> [What to produce] Looking at the entries, how many lines hold the word "Toggle"? State the number by itself.

> [Data for processing]
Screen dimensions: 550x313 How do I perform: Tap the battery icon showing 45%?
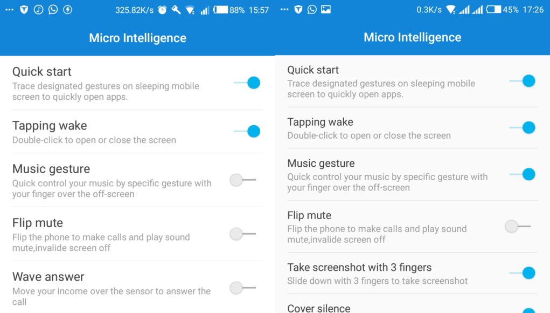tap(493, 10)
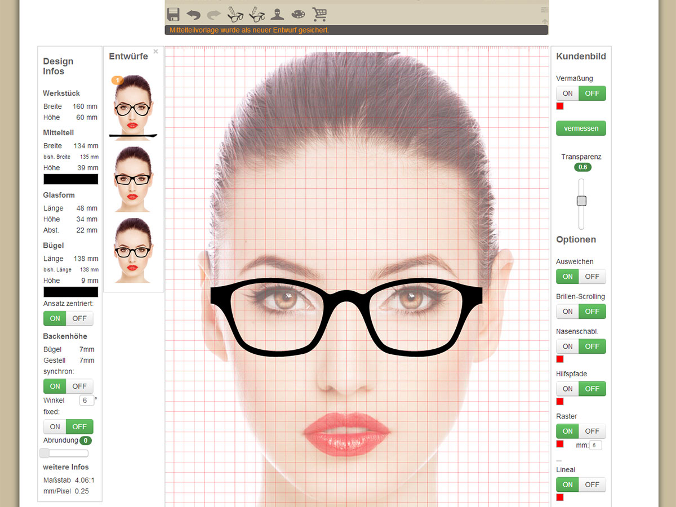Turn Vermaßung ON

point(567,94)
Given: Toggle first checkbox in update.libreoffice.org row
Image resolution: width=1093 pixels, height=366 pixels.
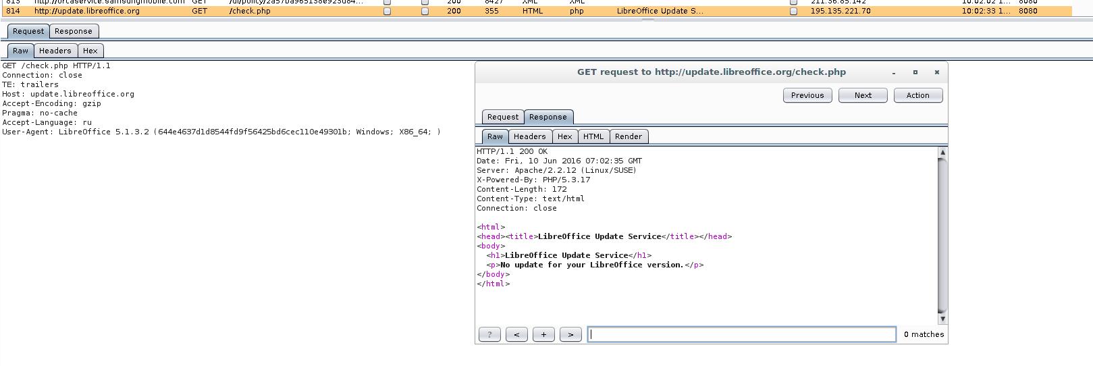Looking at the screenshot, I should pyautogui.click(x=387, y=11).
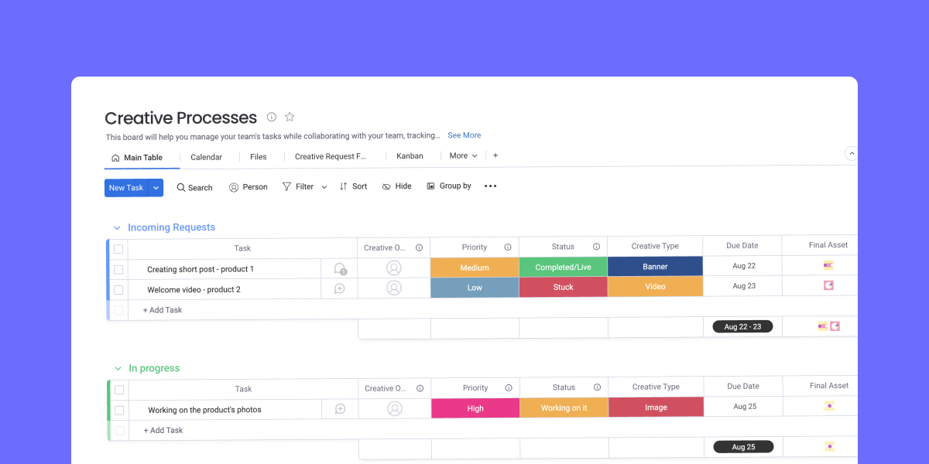Tick the checkbox for Working on product's photos
The height and width of the screenshot is (464, 929).
[119, 411]
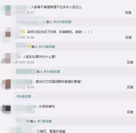Reply to the 18:31 comment via 回复
This screenshot has width=136, height=133.
click(128, 13)
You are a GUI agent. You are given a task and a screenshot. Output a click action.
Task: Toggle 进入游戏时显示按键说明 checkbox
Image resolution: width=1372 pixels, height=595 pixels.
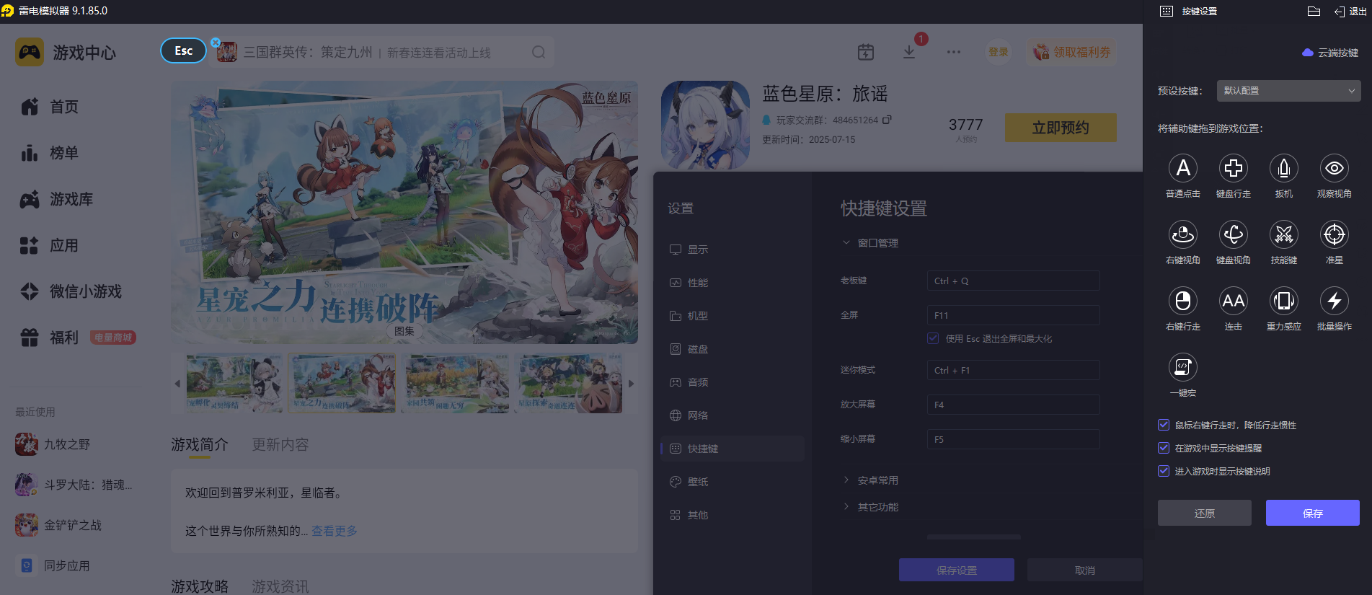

> [Completed exercise] 2